14. Hafta
Sanırım artık bir şeyler yazmaya başlamanın vakti geldi de geçiyor bununla ilgili :)
Bundan tam 10 hafta önce, yani tatile çıkmadan 1 gün önce o iki çizgiyi görmemizle başladı her şey ve tüm hızıyla devam ediyor.
Sürpriz bir şey değildi bizim için aslında, zaten istediğimiz ve beklediğimiz bir sonuçtu bu "iki çizgi". Ama işte ne kadar beklenen bir şey olsa da, gördüğün anda ne yapacağını, ne hissedeceğini, bu durumun gerçekliğini falan kavrayamıyormuşsun. Bir de tabii bizim bu duruma oldukça temkinli yaklaşmamız da bu kavrama ve kabullenme sürecini biraz uzattı. Sonuçta testin pozitif çıkması, orda gerçek bir bebek oluştuğunu garantilemiyordu. Nitekim 7. haftada kalp atışını duyana kadar da kendimizi duygusal olarak frenledik diyebilirim.
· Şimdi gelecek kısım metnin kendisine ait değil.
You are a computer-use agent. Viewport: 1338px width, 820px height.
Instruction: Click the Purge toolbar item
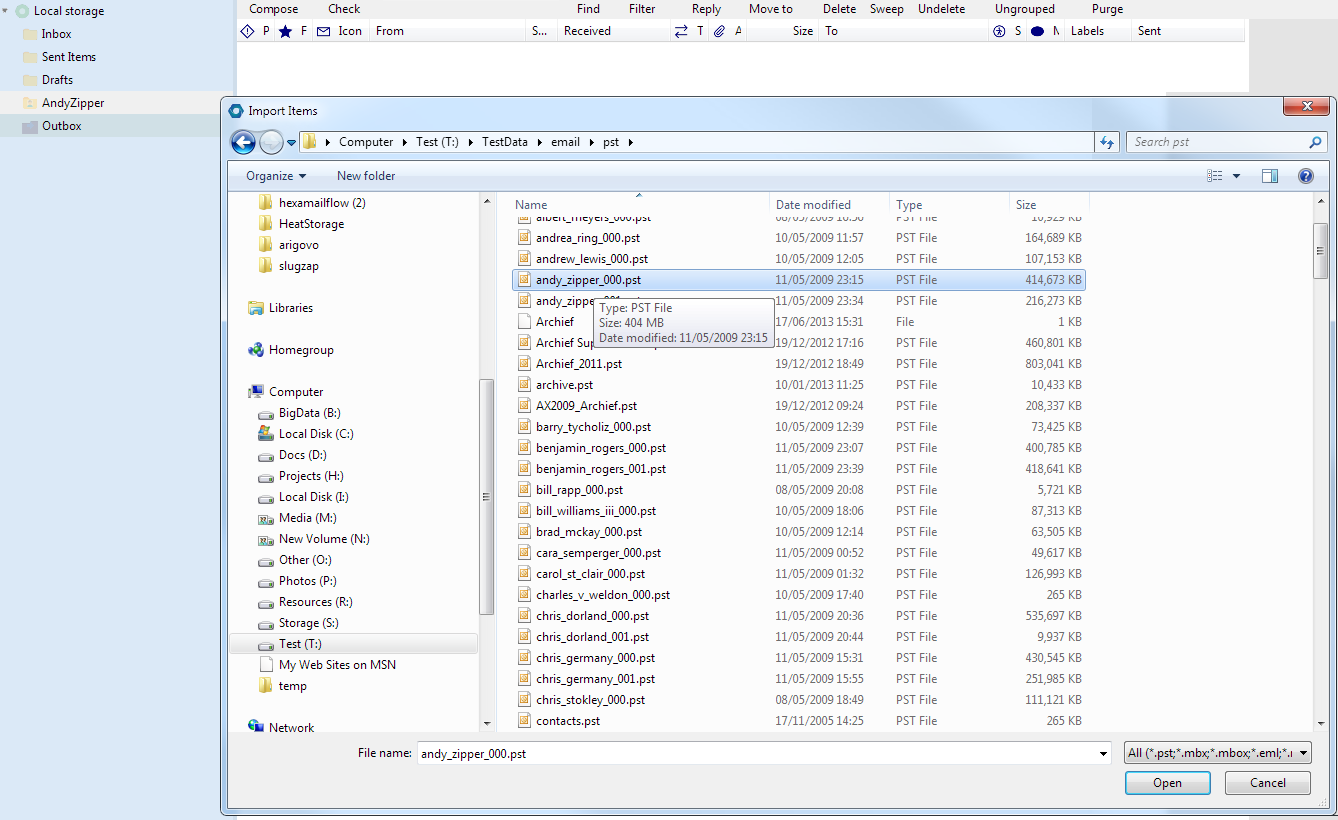pyautogui.click(x=1107, y=9)
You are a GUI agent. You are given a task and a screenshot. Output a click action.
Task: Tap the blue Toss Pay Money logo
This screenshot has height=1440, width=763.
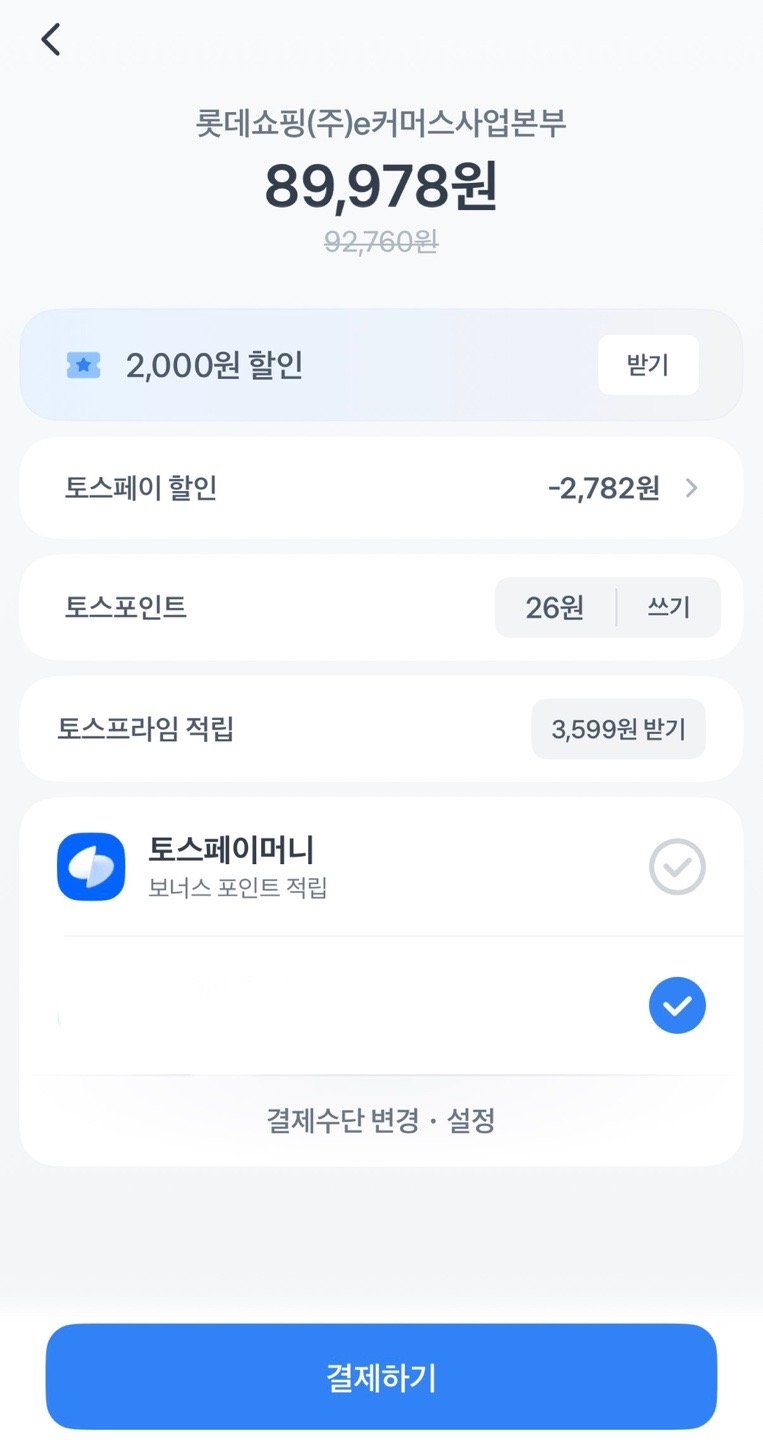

Kalp atışı demişken, duyduğum ilk anda hissettiğim şey tam olarak hala gerçekliğine inanamamak oldu. Gerçi şu haftaya kadar ultrasona girip, kanlı canlı insan haline bürünmeye başlayan "bebeğim"i, hala gerçekten benimle aynı bedeni paylaşan biri olarak göremiyorum. Bir tekme, karnımda gerçek bir büyüme görene kadar da inanamayacağım sanırım :)
Evet bence, karnımda henüz gözle görülür bir değişim yok. Çünkü ben zaten normalde göbekli bir insanım. Normal zamanda bile o göbeğin şişkinlikten ne boyutlara geldiğini bildiğimden, onun hala göbek mi bebek mi olduğundan emin olamıyorum. Ama hala çok büyük bi kısmının göbek olduğundan eminim. Zavallı yavrucak, umarım içerde kendine yer bulabiliyordur :D
Bu arada şu ana kadar sadece 2 kilo almış olmam benim için bir mucize bence. "Umarım 15 kiloyu aşmam" şu anki tek temennim bu anlamda :)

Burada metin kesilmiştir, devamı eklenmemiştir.